What this exercise asks:
[A] Translate this sentence from the post on the private sector's Ebola contribution into Spanish: "The Ebola outbreak in Liberia, Guinea and Sierra Leone has been an unprecedented development challenge and has prompted a huge international response, including from business who established the Ebola Private Sector Mobilisation Group (EPSMG)."
[B] In one to three sentences, explain what the post on the private sector's Ebola contribution says prompted the huge international response that included business.
[C] Reproduce the part of the post on the private sector's Ebola contribution that opens with the words containing "The Ebola outbreak" and closes with "they are making.".

Document passage:
=== Begin Enclosure ===

Getting to Zero and Beyond: Private Sector Contribution

By Laura Kelly, Deputy Head London Ebola Crisis Unit

Getting to Zero and Beyond: Private Sector Contribution

The Ebola outbreak in Liberia, Guinea and Sierra Leone has been an unprecedented development challenge and has prompted a huge international response, including from business who established the Ebola Private Sector Mobilisation Group (EPSMG). I recently joined the team in DFID leading the work in Sierra Leone, having spent the last 18 months developing DFID’s overall engagement with business, it’s been great to see the positive and ground breaking contributions they are making.

=== End Enclosure ===

Supplied data:
=== Begin Enclosure ===

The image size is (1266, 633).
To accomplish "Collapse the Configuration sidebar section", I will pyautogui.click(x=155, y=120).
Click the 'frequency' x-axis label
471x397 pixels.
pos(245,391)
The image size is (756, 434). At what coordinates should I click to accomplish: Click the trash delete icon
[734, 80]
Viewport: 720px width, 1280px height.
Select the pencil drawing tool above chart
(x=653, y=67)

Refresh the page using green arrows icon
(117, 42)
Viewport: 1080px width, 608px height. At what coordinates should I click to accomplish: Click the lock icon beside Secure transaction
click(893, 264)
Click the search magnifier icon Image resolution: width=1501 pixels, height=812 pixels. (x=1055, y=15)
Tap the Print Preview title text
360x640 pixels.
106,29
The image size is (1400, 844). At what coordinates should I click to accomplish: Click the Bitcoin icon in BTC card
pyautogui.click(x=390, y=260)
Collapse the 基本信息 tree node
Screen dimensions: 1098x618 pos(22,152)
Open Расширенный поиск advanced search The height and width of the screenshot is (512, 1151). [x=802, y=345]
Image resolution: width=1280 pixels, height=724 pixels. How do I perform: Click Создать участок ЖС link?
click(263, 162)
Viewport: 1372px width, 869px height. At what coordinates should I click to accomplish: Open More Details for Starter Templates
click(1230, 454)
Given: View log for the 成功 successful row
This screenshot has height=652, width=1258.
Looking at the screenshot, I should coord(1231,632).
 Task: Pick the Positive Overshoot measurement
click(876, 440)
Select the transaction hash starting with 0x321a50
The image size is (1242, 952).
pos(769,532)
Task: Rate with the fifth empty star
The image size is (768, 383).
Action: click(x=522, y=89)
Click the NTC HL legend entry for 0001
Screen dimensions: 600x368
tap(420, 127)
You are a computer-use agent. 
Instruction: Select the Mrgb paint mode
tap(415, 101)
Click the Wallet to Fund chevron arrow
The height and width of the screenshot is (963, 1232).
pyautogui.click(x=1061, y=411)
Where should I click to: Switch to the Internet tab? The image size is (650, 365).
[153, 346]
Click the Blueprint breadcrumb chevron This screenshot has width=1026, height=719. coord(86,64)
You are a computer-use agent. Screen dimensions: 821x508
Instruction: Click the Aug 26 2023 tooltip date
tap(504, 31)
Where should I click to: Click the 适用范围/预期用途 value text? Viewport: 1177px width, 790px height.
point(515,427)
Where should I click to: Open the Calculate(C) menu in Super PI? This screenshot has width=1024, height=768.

=== End Enclosure ===

Task-by-task solutions:
[A] El brote de ébola en Liberia, Guinea y Sierra Leona ha supuesto un desafío para el desarrollo sin precedentes y ha suscitado una enorme respuesta internacional, incluida la de las empresas, que crearon el Ebola Private Sector Mobilisation Group (EPSMG).

[B] The response was prompted by the Ebola outbreak in Liberia, Guinea and Sierra Leone, which the post calls an unprecedented development challenge. Business took part by establishing the Ebola Private Sector Mobilisation Group (EPSMG).

[C]
The Ebola outbreak in Liberia, Guinea and Sierra Leone has been an unprecedented development challenge and has prompted a huge international response, including from business who established the Ebola Private Sector Mobilisation Group (EPSMG). I recently joined the team in DFID leading the work in Sierra Leone, having spent the last 18 months developing DFID’s overall engagement with business, it’s been great to see the positive and ground breaking contributions they are making.